Once my parents are gone, Phoebe and her friends start goofing off. She pulls them closer for a selfie, but as soon as she takes the picture, she loses her footing and falls into the fountain. Her laughter rings out as she grabs her friends and drags them in with her, completely ignoring the frowning teachers nearby. I take a moment to marvel at this Phoebe. It’s only a year into the future, but I can see changes within her that I never really thought I’d see. A spontaneous Phoebe who lets her life get a little messy? One who doesn’t care about what teachers think? Who would have thought.
At first, everyone’s laughing and splashing, but then Phoebe pulls her wet hair back, and her hand brushes her ear.
“Hey. Hey!” Phoebe says, her voice rising when her friends don’t stop playing. “I lost my earring.”

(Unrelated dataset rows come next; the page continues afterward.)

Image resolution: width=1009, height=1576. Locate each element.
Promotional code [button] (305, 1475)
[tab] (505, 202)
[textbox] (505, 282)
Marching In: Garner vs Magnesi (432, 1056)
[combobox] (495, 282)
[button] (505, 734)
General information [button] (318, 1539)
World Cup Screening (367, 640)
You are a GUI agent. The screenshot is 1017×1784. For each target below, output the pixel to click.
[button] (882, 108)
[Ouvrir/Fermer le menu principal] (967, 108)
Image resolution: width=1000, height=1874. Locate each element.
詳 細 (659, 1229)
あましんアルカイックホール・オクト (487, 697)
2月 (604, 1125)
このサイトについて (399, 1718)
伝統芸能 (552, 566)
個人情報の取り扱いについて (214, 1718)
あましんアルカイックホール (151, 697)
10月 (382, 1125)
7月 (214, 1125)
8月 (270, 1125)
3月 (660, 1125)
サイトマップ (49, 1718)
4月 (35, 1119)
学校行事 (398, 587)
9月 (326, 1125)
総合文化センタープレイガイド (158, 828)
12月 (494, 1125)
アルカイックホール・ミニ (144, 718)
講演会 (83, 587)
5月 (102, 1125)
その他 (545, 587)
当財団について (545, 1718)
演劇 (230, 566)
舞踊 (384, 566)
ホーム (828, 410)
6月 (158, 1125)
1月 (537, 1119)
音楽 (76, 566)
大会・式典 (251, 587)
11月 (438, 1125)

Normally, Pheebs wouldn’t care. She’s not really much of a jewelry girl. But those earrings were our grandmother’s. The three girls spend the next several minutes searching the fountain, but they don’t find anything. Eventually, Phoebe has to admit defeat. She walks away from the fountain, shoulders slouched, cradling the other earring in her palm, and I know she’s going to remember this day not as the day she finally achieved her dreams and graduated, but the day she lost our grandmother’s earring.